Image Remix on the AI Horde

A robot witch mixing colorful liquids in its magic cauldron

The initial deployment of the Stable Cascade (SC) on the AI Horde supported just text2image workflows, but that was just a subset of what this model can do. We still needed to onboard the rest of its capabilities.

One such capability was the “image variations” option, which allows you to send an image to the model, and get a variation of that image, perhaps with extra stuff added in, using the unClip technology. This required quite a bit of work on hordelib so that it uses a completely different ComfyUI workflow but ultimately this was not so much harder than just adding the img2img capabilities to SC.

The larger difficulty came when I wanted to add the feature to remix multiple images together. The problem being that until now the AI Horde only supported sending a single source image and a single source mask, so a varying amount of images was not possible at all.

So to support this, I needed to touch all areas of the AI Horde. The AI Horde had to accept and upload each of them on my R2 bucket and provide individual download links. The SDK had to know to expect and provide methods to download those images in parallel to avoid delays, to the reGen worker had to be able to receive those images and send them to hordelib which should know how to dynamically adjust a comfyUI pipeline on-the-fly to add as many extra nodes as required.

So after 2 weeks of developing and testing, we finally have this feature available. If your Horde front-end supports the “remix” feature. You can send up to 1-6 images to this workflow along with a prompt, and it will try its best to “squash” them all together into one composition. Note that the more images you send, and the larger the prompt, the harder it will be for the model to “retain” all of them in the composition. But it will try its best.
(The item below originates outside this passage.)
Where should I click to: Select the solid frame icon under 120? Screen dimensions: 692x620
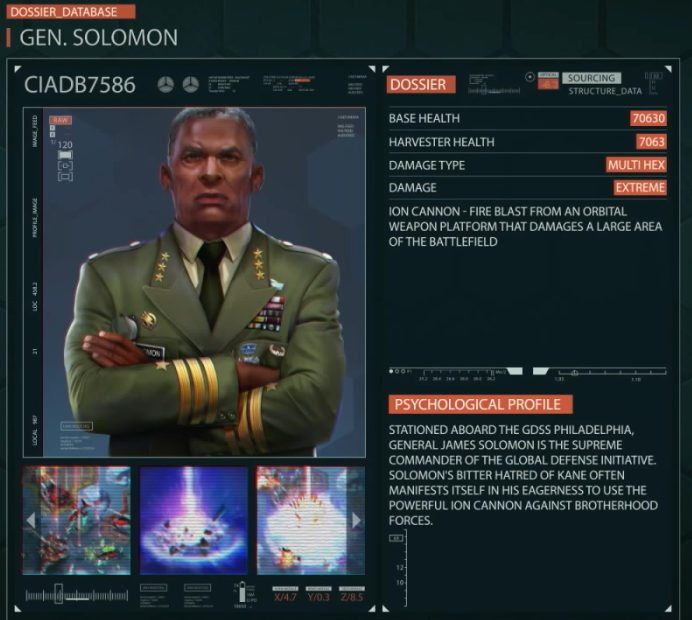coord(65,155)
As an example, here’s how the model remixes my own avatar. You’ll notice that the result can understand the general concepts of the image, but can’t follow it exactly as it’s not doing img2img. The blur is probably caused by the need to upscale my original image, which is something I’d like to fix on the next pass.

Likewise, this is the Haidra logo

And finally, here’s a remix of both logo and avatar together

Pretty neat, huh?

This ability to send extra source images also lays the groundwork for the Horde to support things like InstantID, which I hope I’ll be able to work on supporting soon enough.